*** 抜粋本文

REITの決算はREITによって異なります。ここでは日本ビルファンド投資法人を例に出しながら、REITの分配金についてみていきます。

決算期:6月、12月末

としていされています。つまり、6月30日、12月31日の段階でこのREITを保有している人が「権利者」として分配金を受け取ることができるのです。この1日だけ権利者であればREITの分配金を受け取ることができるのです。

ただし、この末日に権利者となるには、「権利付き最終日」という日にREITを保有しておく必要があります。日本の株式市場では「受け渡し日」といってREIT(株)を買ってから自分の名義に変わるまでに3日(3営業日)が必要になるためです。

たとえば、2012年6月期で考えると下記のようになります。

6月26日(火)権利付き最終日:この日買えば権利がもらえる
6月27日(水)権利落ち日:この日以降は買っても権利はもらえない
6月28日(木)
6月29日(金)権利付き最終日の受け渡し日
6月30日(土)休業

末日時点で株主になる必要がありますが、最終日は土曜なので前日に繰り越されます。つまり、この場合6月29日に受け渡しを迎えることができればREITの分配金を受け取る権利があるということになるのです。

******
*** 抽出レコード

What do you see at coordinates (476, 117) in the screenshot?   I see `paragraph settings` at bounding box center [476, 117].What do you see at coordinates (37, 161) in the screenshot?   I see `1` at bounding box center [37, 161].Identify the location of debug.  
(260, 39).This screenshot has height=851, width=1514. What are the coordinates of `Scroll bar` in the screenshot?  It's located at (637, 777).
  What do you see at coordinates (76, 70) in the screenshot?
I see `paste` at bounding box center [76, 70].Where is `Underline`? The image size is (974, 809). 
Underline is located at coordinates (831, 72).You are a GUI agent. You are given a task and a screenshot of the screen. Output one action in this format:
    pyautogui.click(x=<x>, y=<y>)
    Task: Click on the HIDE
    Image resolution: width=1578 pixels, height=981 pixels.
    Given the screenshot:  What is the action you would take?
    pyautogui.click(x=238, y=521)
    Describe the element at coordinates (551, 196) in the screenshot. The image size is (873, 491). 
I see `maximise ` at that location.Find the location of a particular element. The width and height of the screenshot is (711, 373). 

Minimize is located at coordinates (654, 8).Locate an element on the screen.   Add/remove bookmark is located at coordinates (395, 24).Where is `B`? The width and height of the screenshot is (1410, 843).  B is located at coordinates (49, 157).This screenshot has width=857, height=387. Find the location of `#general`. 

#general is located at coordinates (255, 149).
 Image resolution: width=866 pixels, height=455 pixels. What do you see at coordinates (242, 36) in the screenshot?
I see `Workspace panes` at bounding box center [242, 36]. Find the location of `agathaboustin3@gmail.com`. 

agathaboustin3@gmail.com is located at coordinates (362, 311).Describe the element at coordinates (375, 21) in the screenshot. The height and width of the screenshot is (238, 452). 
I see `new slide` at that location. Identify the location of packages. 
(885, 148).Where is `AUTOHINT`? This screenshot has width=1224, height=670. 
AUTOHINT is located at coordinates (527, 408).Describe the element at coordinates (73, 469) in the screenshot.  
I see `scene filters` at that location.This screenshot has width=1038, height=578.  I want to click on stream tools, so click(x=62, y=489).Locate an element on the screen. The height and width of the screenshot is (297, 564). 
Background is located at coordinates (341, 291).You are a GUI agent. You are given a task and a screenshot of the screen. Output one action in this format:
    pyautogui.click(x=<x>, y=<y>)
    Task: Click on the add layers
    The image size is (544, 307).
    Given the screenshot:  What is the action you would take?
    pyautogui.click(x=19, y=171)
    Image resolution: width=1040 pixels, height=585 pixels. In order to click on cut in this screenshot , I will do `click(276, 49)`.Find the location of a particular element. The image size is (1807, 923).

******

課題の構成:
1. 次の(a)〜(c)がREITの分配金に関する文章の内容と合っているかどうかを判定してください。それぞれ「はい」か「いいえ」で答え、判断の根拠となる本文の語句をそのまま引用してください。
(a) 日本ビルファンド投資法人の決算期は6月末と12月末である。
(b) 権利落ち日にREITを買えば、分配金の権利を得られる。
(c) REITを買ってから自分の名義に変わるまでには5営業日が必要である。
2. REITの分配金に関する文章の最後の文を受けて、その後に続く文章を書いてください。

各設問の解答:
1.
(a) はい。「決算期:6月、12月末」
(b) いいえ。「6月27日(水)権利落ち日:この日以降は買っても権利はもらえない」
(c) いいえ。「3日(3営業日)が必要になるためです」

2.
権利付き最終日:この日に買い、持ち越せば分配金を受け取る権利を得られる。
権利落ち日:この日以降は、買っても分配金を受け取れない。

 

じゃあ、権利付き最終日に買って、権利落ち日に売れば……

そうです。たった1日で投資価格の数%もの分配金を受け取る権利を得られるわけです!ヤッタネ!

とはいかないわけです。権利付き最終日や権利落ち日の存在はどの投資家も知っています。それを無視して価格が決まるわけありません。

通常は「権利付き最終日」の翌日である「権利落ち日」には分配金相当額に近い金額値下がりします。これを「権利落ち」といいます。

上の図は「SBI証券」のトレードツール、ハイパーSBIからの参考画像です。日本ビルファンド投資法人の権利付き最終日2012年6/26と権利落ち日である6/27の投資口価格の推移をみたものです。

6/26の終値(取引最終価格)は757000円で、その翌日の始値(取引開始価格)は741000円と16000円も下落しています。この下落幅を「権利落ち(配当落ち)額」などと呼びます。ちなみに、2012年6月期の分配金額(予想)は15100円ということで、近似値となっていることがわかります。

権利付き最終日に買って、翌日売るという戦略に優位性はありません。

ただ、結果だけを見ればですが、権利落ち日の終値(当日最終取引価格)は752000円と前日比-5000円ですので、その戦略を採用した上で翌日の引け値で売れば利益はでたことになります。(こればっかりは相場ですので何とも言えませんね)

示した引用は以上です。